[Data excerpts]
•••

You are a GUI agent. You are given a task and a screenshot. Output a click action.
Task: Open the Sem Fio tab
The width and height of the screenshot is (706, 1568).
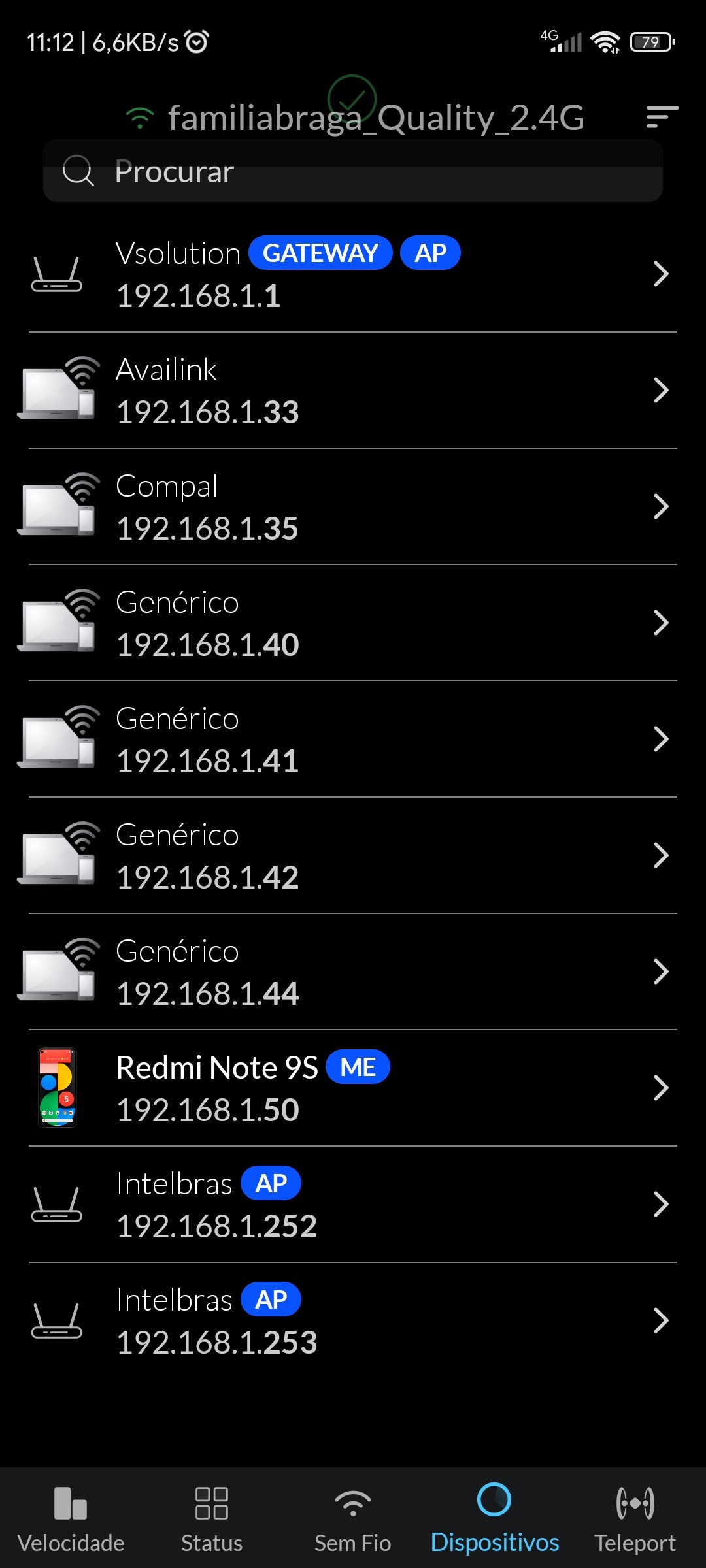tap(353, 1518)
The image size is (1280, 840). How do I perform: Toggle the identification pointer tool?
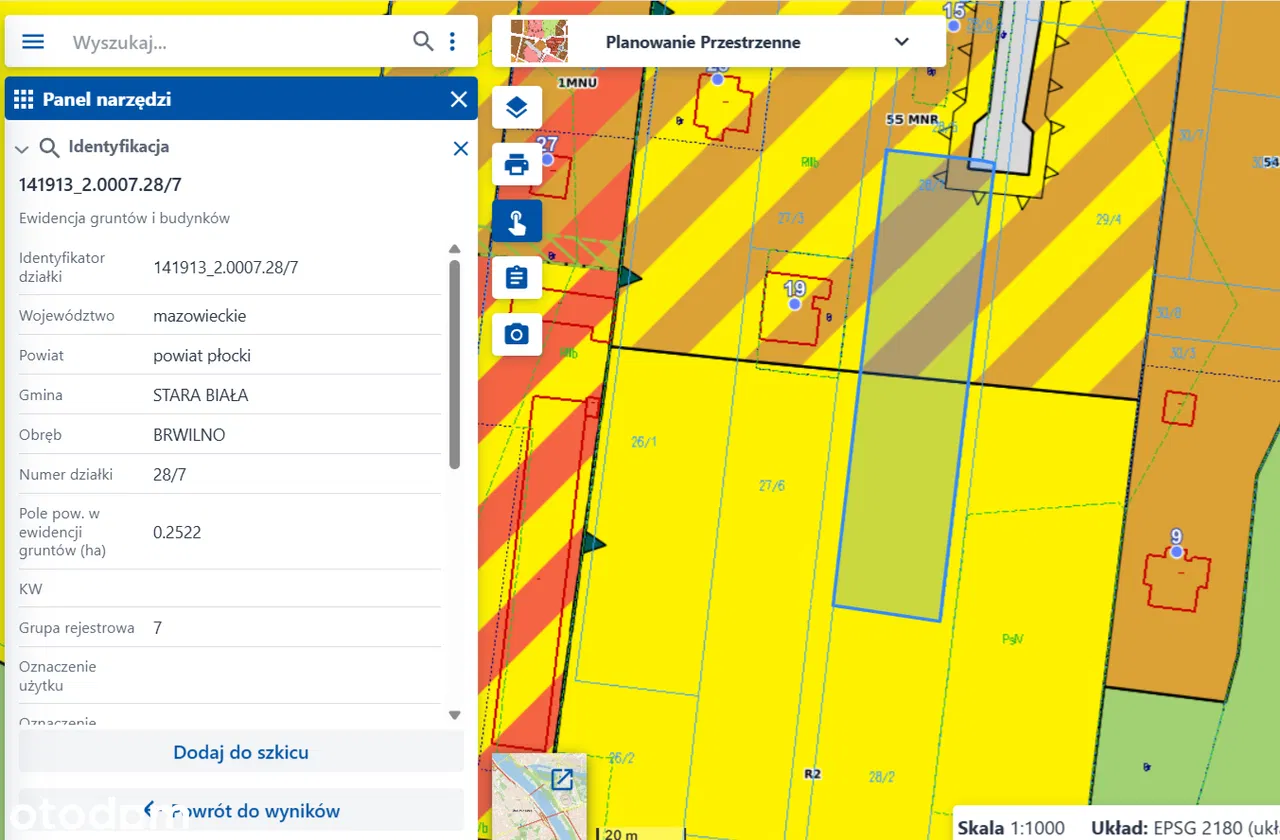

•••

[Task] What is needed is an exact restatement of every line from the line containing "Task: Open the Sem Fio tab" through the last line of the records, minus any pictures.

[Exercise solution]
Task: Open the Sem Fio tab
The width and height of the screenshot is (706, 1568).
tap(353, 1518)
The image size is (1280, 840). How do I perform: Toggle the identification pointer tool?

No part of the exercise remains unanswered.